Coronavirus Disease 2019 (COVID-19)
"COVID-19 is a new disease, and we are still learning how it spreads, the severity of illness it causes, and to what extent it may spread in the United States." - CDC
What You Should Know...
How it's Spread?
The virus is thought to spread mainly from person-to-person. Between people in close contact (within about 6 feet). Through respiratory droplets produced when an infected person coughs or sneezes.
Symptoms may appear 2-14 days after exposure.
Shortness of breath
Prevention & Treatment
There is currently no vaccine to prevent coronavirus disease 2019 (COVID-19). The best way to prevent illness is to avoid being exposed to this virus.
Older adults and people who have severe underlying chronic medical conditions like heart or lung disease or diabetes seem to be at higher risk for developing more serious complications from COVID-19 illness.

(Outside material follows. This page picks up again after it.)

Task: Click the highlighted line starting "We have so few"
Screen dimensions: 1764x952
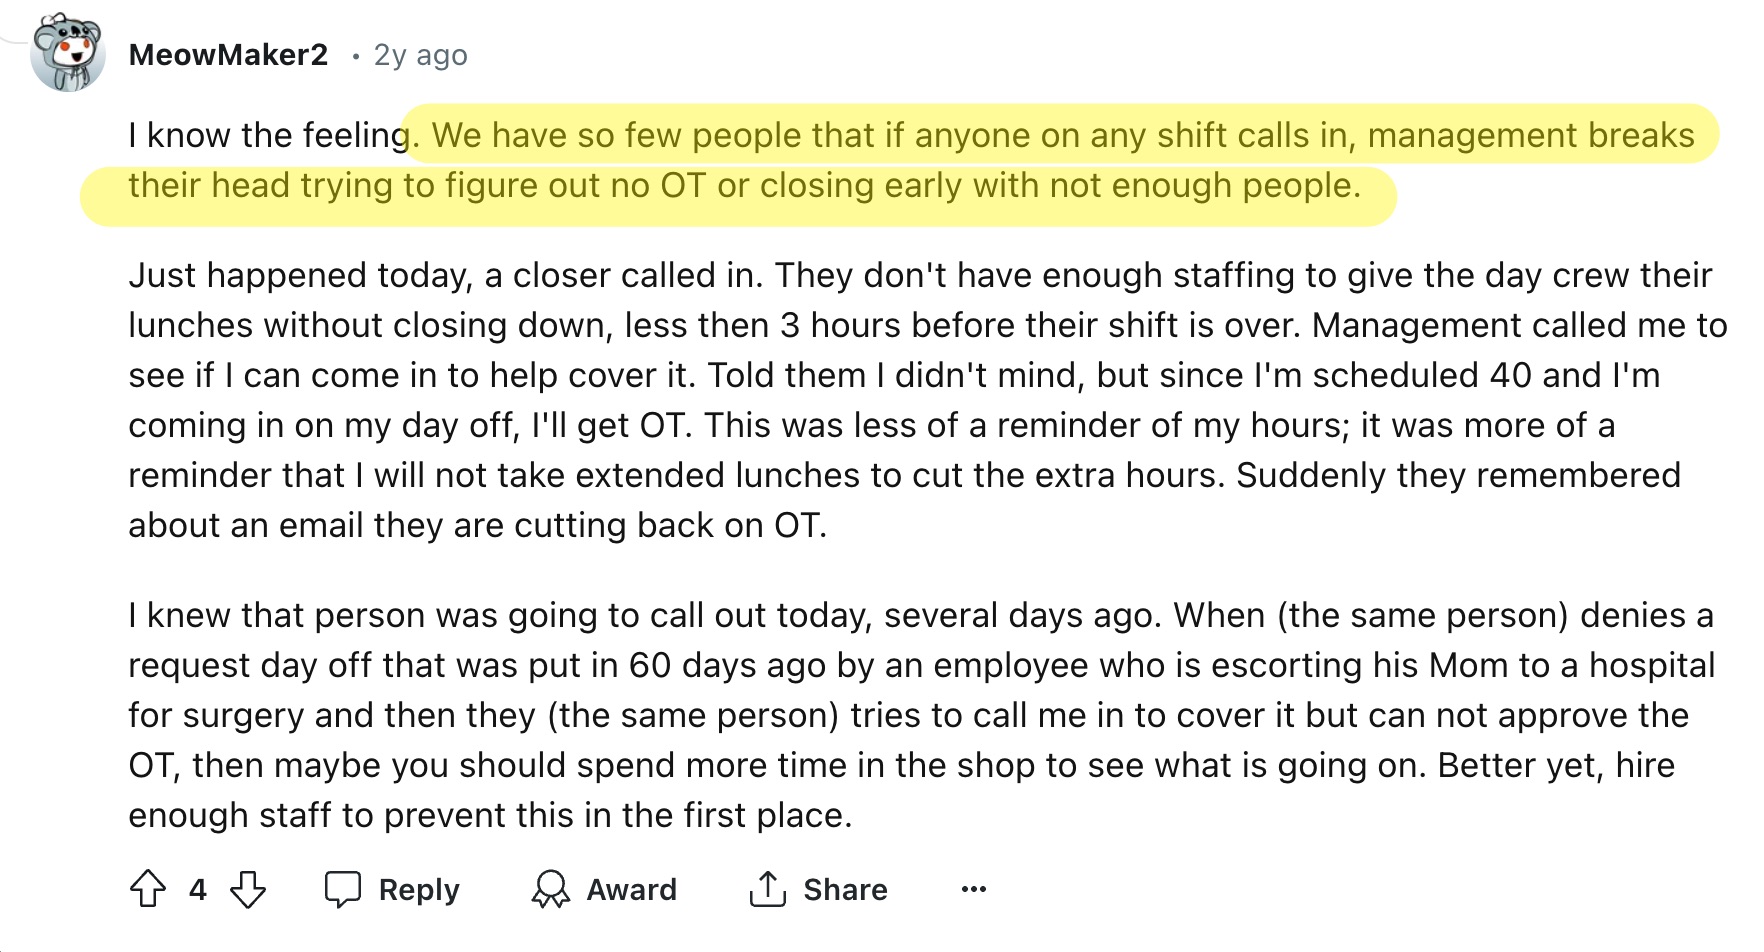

Take steps to protect yourself:
Wash your hands often with soap and water for at least 20 seconds especially after you have been in a public place, or after blowing your nose, coughing, or sneezing. If soap and water are not readily available, use a hand sanitizer that contains at least 60% alcohol. Avoid touching your eyes, nose, and mouth.
Avoid close contact with people who are sick. Put distance between yourself and other people if COVID-19 is spreading in your community. This is especially important for people who are at higher risk of getting very sick.
Take steps to protect others:
Stay home if you are sick, except to get medical care when appropriate.
Cover your mouth and nose with a tissue when you cough or sneeze or use the inside of your elbow. Throw used tissues in the trash. Immediately wash your hands with soap and water for at least 20 seconds. If soap and water are not readily available, clean your hands with a hand sanitizer that contains at least 60% alcohol.
Wear a facemask if you are sick
Clean AND disinfect frequently touched surfaces daily. This includes tables, doorknobs, light switches, countertops, handles, desks, phones, keyboards, toilets, faucets, and sinks.